Veuillez reproduire à l'identique, dans l'extrait sur l'accès à internet, le passage qui s'ouvre sur les mots contenant « Dans cet esprit, de » et se clôt sur « de compensation correspondant (67). ».

▶ EXTRAIT CHOISI
===============
C’est la raison pour laquelle l’accès à une connexion internet revêt le caractère d’un droit fondamental justifiant que les mesures prises concernant cet accès respectent les droits et libertés constitutionnellement et conventionnellement protégés.

Ainsi le Conseil constitutionnel a-t-il rattaché, en 2009, dans sa décision « HADOPI », l’accès à internet à la liberté de communication protégée par l’article XI de la Déclaration des droits de l’homme et du citoyen de 1789 compte tenu de « l’état actuel des moyens de communication et eu égard au développement généralisé des services de communication au public en ligne ainsi qu’à l’importance prise par ces services pour la participation à la vie démocratique et l’expression des idées et des opinions » (62). L’Union européenne tend aussi à considérer l’accès à internet comme un droit fondamental devant faire l’objet de protections particulières, comme en dispose l’article 1er du troisième « paquet télécom » (63), et certains pays européens l’ont même érigé en droit opposable et en composante du service universel, à l’instar de la Finlande.

Dans cet esprit, de nombreuses initiatives, internationales (64) ou parlementaires (65), ont vu le jour pour appeler à une meilleure protection de cet accès par les pouvoirs publics. Ces initiatives ont également été prolongées par la mise en place, en France, d’offres internet à des tarifs abordables au profit des ménages modestes, sous le label « tarif social internet » pour Orange ou d’autres formes comparables chez Numericable-SFR ou Bouygues Telecom. À cet égard, dans une décision du 11 juin 2015, la Cour de justice de l’Union européenne a même considéré que les services d’abonnement à l’internet fixe – mais pas mobile – étaient inclus dans l’ensemble minimal des services universels définis par la directive dite « service universel » (66) et pouvaient faire l’objet, à ce titre, du tarif social et du mécanisme de compensation correspondant (67).
===============
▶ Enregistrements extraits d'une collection
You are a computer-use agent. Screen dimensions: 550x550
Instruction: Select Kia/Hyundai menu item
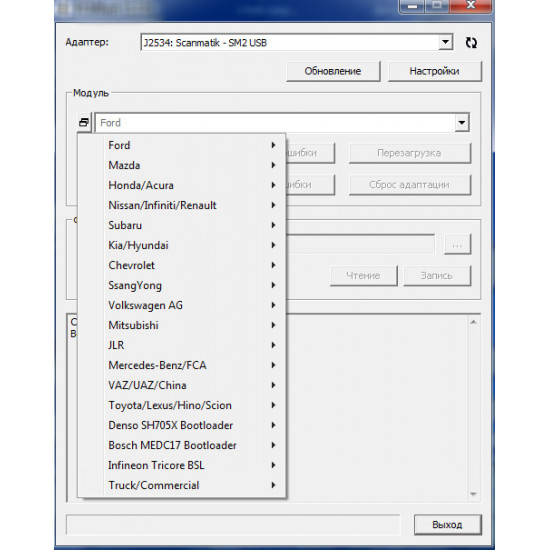[x=181, y=245]
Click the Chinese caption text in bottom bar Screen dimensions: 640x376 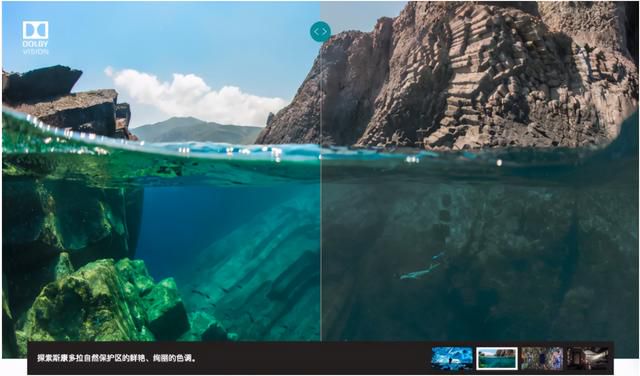coord(117,358)
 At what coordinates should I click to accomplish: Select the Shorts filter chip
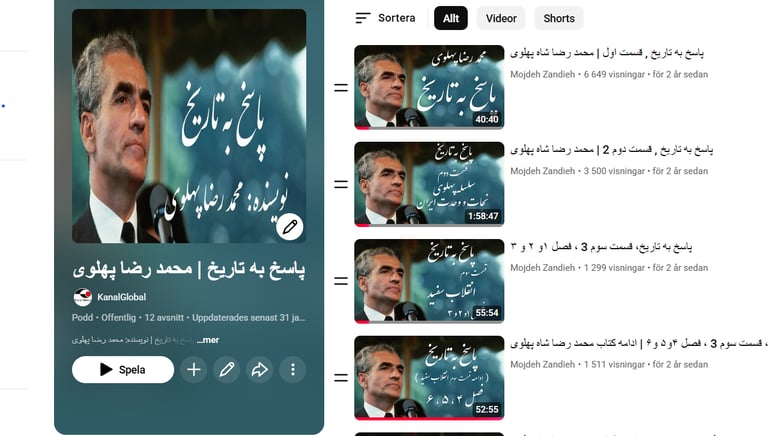coord(559,18)
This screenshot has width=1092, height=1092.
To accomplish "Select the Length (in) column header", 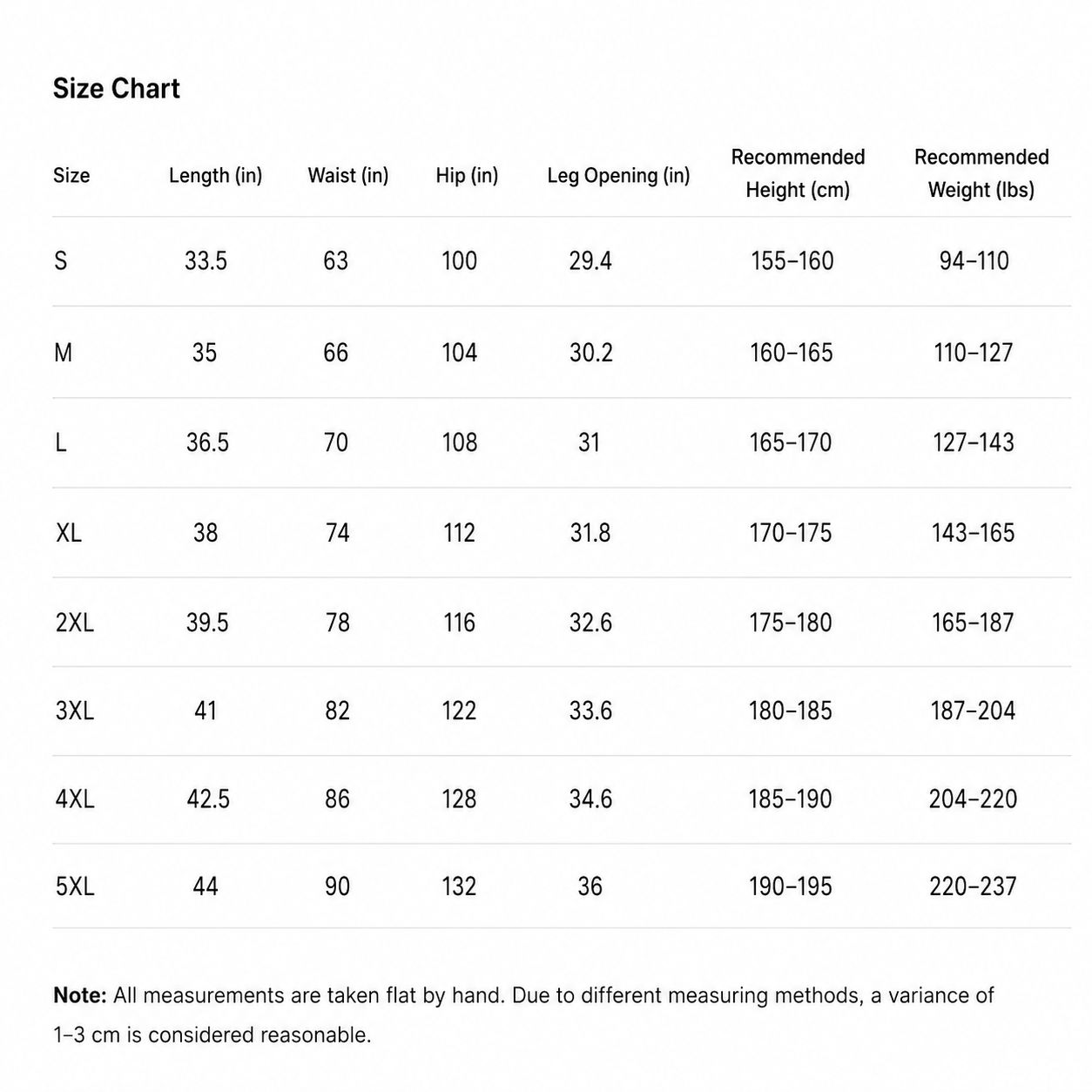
===============
▶ CORRIGÉ
Dans cet esprit, de nombreuses initiatives, internationales (64) ou parlementaires (65), ont vu le jour pour appeler à une meilleure protection de cet accès par les pouvoirs publics. Ces initiatives ont également été prolongées par la mise en place, en France, d’offres internet à des tarifs abordables au profit des ménages modestes, sous le label « tarif social internet » pour Orange ou d’autres formes comparables chez Numericable-SFR ou Bouygues Telecom. À cet égard, dans une décision du 11 juin 2015, la Cour de justice de l’Union européenne a même considéré que les services d’abonnement à l’internet fixe – mais pas mobile – étaient inclus dans l’ensemble minimal des services universels définis par la directive dite « service universel » (66) et pouvaient faire l’objet, à ce titre, du tarif social et du mécanisme de compensation correspondant (67).